/Embedding-in-Diffusion-Models

Repository relative to the article "Image embedding for Denoising Generative Models", joint work with D.Evangelista, S.Marro and F.Merizzi.

Primary LanguagePythonMIT LicenseMIT

Embedding-in-Diffusion-Models

Repository relative to the article "Image embedding for Denoising Generative Models", joint work with D.Evangelista, S.Marro and F.Merizzi.

Objective

A diffusion model generate consists of a single network trained to denoise data with a parametric amount of noise; then, new samples are generated by iteratively denoising pure random noise. In the case of so called "implicit" models (DDIM), the generative process is deterministic, hence it becomes interesting to address the embedding tasks, that consists in finding a suitable “noisy” image whose denoising results in the original image. In this way, we obtain a functionality similar to an "encoder" in Variational Autoencoders, or a so called recoder for Generative Adversarial Networks.

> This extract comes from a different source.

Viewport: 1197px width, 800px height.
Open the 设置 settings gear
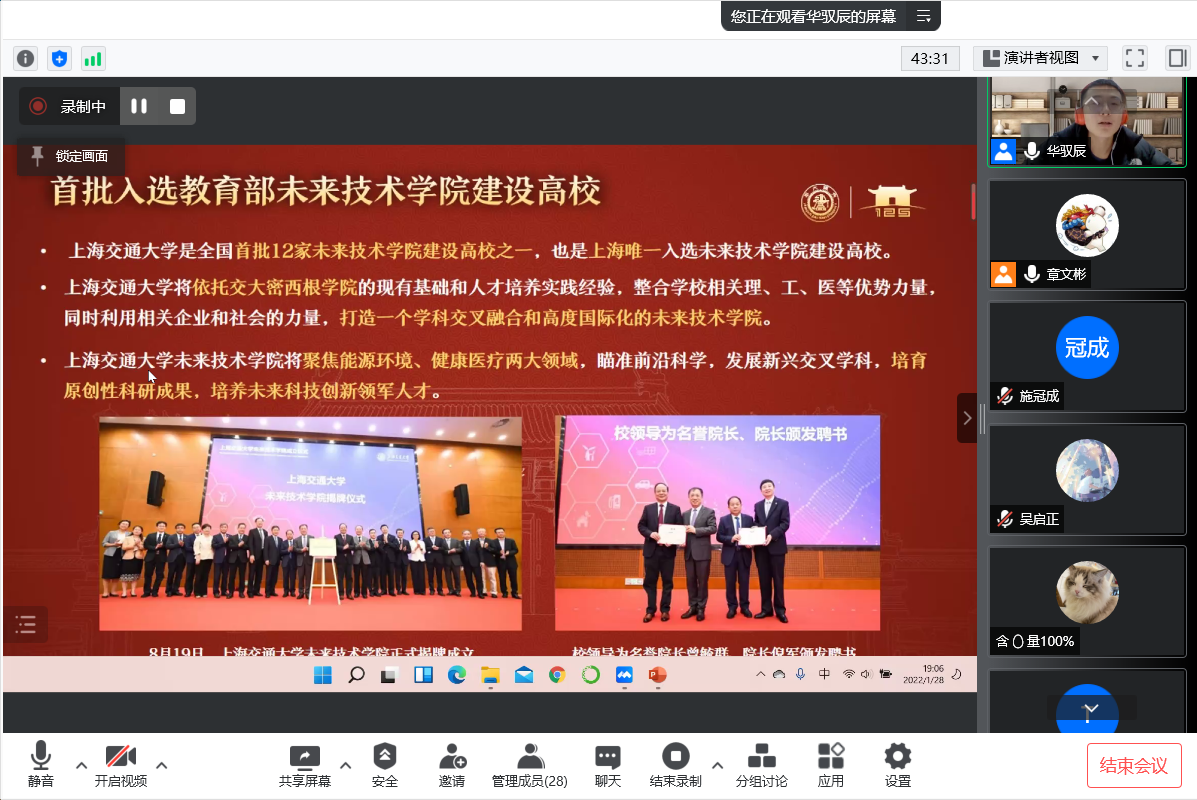click(897, 765)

In the framework of Denoising Models, the task is in this case made more complicated by the non-injective nature of the generator: for each sample x there exists a cloud of elements z able to generate x; we call this set the embedding of x, denoted as emb(x). The task of the Embedding Network is to choose a canonical element in emb(x). We did a deep investigation of the typical shape of emb(x), aimed to better understand their structure: do they intersect each other? are they simply connected? maybe convex?

Approach

For the embedding task, we considered both gradient descent approaches, as well as the definition and training of specific Embedding Networks. The code for both apporaches in contained in this repository.

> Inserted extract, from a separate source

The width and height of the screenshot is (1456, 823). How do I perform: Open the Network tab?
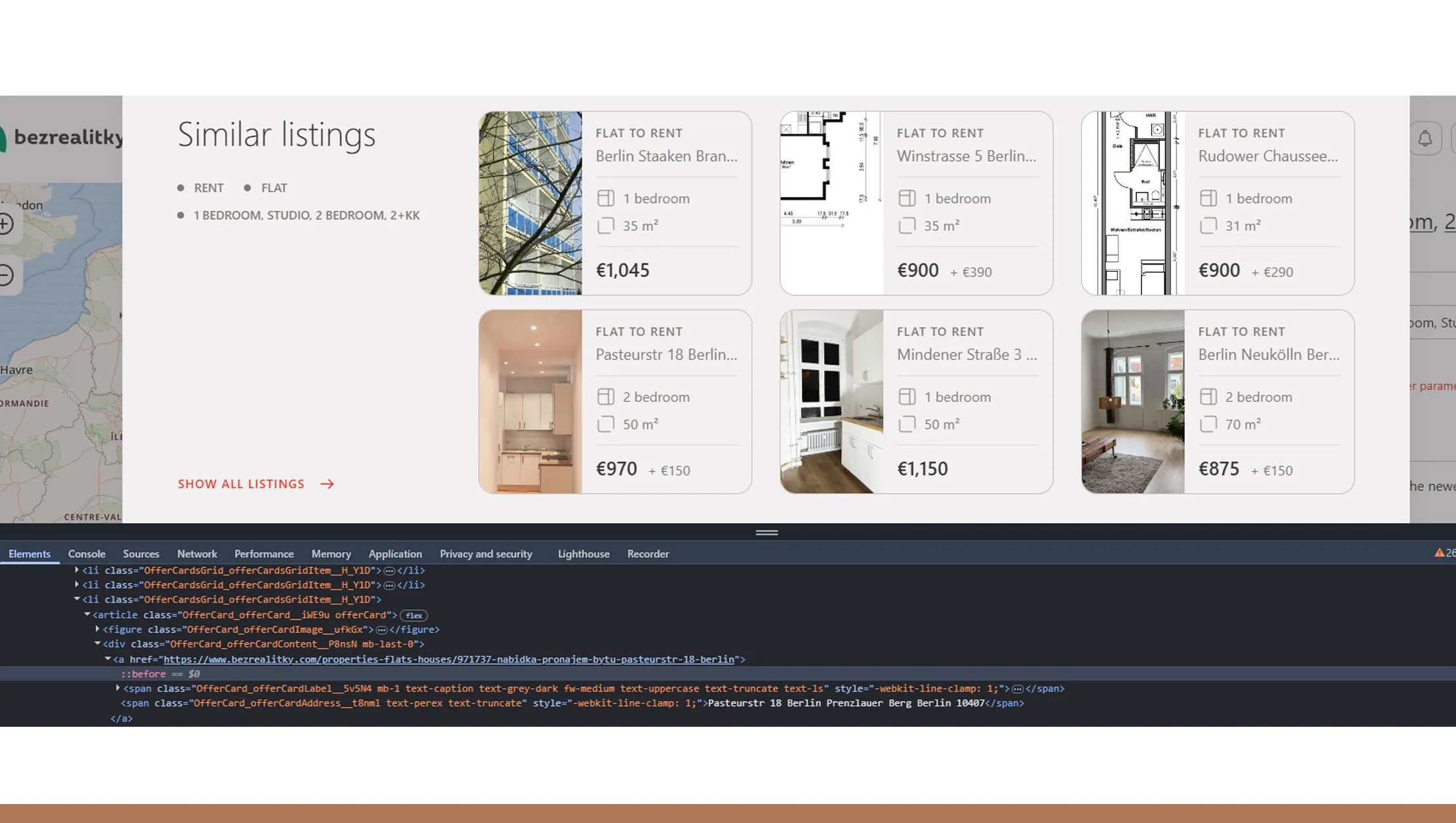coord(196,554)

Among all the architectures for Embedding Networks tested so far, a Unet obtained the best results. The quality of the embedding is very good, as it can be appreciated by the following pictures, relative to the CelebA dataset

Embedding examples for the CelebA dataset.
In the first row there is the original, in the second row the synthesized latent seed, and in the third row the reconstructed image

Applications

The availability of an Embedding Network has a lot of interesting applications, mostly related to the semantic exploration of the latent space, the disentanglement of the different aspects of variations, and the definition of interesting trajectories for data editing.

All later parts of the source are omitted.